Saturday, March 24, 2012

The Gist of the Argument

The real turning point between the medieval age of faith and the modern age of unfaith came when the scientists of the seventeenth century turned their backs upon what used to be called ‘final causes’ … [belief in which] was not the invention of Christianity [but] was basic to the whole of Western civilization, whether in the ancient pagan world or in Christendom, from the time of Socrates to the rise of science in the seventeenth century … They did this on the ground that inquiry into purposes is useless for what science aims at: namely, the prediction and control of events … The conception of purpose in the world was ignored and frowned upon. This, though silent and almost unnoticed, was the greatest revolution in human history, far outweighing in importance any of the political revolutions whose thunder has reverberated through the world … The world, according to this new picture, is purposeless, senseless, meaningless. Nature is nothing but matter in motion. The motions of matter are governed, not by any purpose, but by blind forces and laws … [But] if the scheme of things is purposeless and meaningless, then the life of man is purposeless and meaningless too. Everything is futile, all effort is in the end worthless. A man may, of course, still pursue disconnected ends, money, fame, art, science, and may gain pleasure from them. But his life is hollow at the center. Hence, the dissatisfied, disillusioned, restless, spirit of modern man … Along with the ruin of the religious vision there went the ruin of moral principles and indeed of all values … If our moral rules do not proceed from something outside us in the nature of the universe – whether we say it is God or simply the universe itself – then they must be our own inventions. Thus it came to be believed that moral rules must be merely an expression of our own likes and dislikes. But likes and dislikes are notoriously variable. What pleases one man, people, or culture, displeases another. Therefore, morals are wholly relative.”

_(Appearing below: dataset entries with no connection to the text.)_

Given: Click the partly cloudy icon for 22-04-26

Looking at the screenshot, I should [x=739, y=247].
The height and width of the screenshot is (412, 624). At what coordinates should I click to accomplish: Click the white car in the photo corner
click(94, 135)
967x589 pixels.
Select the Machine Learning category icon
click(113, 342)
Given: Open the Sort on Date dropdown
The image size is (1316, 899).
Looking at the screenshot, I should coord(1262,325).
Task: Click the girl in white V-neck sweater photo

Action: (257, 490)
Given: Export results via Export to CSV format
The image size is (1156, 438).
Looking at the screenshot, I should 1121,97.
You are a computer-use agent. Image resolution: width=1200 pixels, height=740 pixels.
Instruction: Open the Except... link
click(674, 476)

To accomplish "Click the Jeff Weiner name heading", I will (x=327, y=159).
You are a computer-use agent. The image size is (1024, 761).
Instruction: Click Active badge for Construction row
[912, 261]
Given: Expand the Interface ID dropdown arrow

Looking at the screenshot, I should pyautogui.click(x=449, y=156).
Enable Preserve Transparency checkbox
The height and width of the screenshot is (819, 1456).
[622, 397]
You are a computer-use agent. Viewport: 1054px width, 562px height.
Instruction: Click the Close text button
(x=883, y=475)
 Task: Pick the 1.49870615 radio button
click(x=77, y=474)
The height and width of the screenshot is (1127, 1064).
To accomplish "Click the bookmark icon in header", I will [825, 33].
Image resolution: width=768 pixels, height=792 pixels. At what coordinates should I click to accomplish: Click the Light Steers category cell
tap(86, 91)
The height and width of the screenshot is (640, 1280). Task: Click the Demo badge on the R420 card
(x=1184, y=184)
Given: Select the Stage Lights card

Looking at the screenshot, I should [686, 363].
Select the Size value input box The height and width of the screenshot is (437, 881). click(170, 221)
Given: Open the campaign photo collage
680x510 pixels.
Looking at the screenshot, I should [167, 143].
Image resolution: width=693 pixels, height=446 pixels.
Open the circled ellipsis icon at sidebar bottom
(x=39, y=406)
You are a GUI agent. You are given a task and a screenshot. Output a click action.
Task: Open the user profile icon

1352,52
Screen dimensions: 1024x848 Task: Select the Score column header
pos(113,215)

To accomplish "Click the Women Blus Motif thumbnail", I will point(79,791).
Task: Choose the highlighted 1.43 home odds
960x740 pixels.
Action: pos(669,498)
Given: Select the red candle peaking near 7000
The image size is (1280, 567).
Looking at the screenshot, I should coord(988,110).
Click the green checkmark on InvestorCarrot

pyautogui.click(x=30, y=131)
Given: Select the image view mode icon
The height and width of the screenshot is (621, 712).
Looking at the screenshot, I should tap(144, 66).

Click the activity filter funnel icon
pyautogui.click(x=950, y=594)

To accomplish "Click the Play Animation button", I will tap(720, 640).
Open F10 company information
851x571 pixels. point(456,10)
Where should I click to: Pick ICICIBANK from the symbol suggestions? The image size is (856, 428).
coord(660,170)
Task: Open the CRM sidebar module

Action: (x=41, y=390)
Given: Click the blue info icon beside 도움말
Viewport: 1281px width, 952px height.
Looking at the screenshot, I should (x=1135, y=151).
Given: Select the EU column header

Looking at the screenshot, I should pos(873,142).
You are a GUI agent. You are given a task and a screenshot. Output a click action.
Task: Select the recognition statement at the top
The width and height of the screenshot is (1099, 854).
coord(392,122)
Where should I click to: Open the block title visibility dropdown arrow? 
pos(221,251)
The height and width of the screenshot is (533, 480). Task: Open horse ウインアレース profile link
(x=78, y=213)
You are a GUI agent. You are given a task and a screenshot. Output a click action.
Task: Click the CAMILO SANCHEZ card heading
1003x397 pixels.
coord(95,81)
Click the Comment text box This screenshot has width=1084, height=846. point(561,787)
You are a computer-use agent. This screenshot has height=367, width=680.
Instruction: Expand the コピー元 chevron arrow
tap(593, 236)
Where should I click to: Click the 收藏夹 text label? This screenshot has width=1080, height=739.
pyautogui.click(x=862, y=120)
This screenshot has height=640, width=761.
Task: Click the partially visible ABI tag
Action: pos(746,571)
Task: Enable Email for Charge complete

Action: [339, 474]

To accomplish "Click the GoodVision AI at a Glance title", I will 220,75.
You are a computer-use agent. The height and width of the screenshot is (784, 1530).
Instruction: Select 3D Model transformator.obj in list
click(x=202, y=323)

- philosopher W. T. Stace in a 1948 Atlantic Monthly article, quoted by Edward Feser in The Last Superstition, pages 225-226.

Feser writes a powerful book, one that confirms my suspicion that somehow, someway the middle ages had it right when it came to metaphysical world views. How our age pales in comparison, when someone who actually knows his Aquinian and Aristotelian philosophy! Like a warning shot fired over the bow of “New Atheism,” this book is both a challenge and a dare to any devotee of Dawkins, Dennett, Pinker, et al. Read it, then refute it, if you can, instead of attacking straw men and what you believe the Catholic Church teaches.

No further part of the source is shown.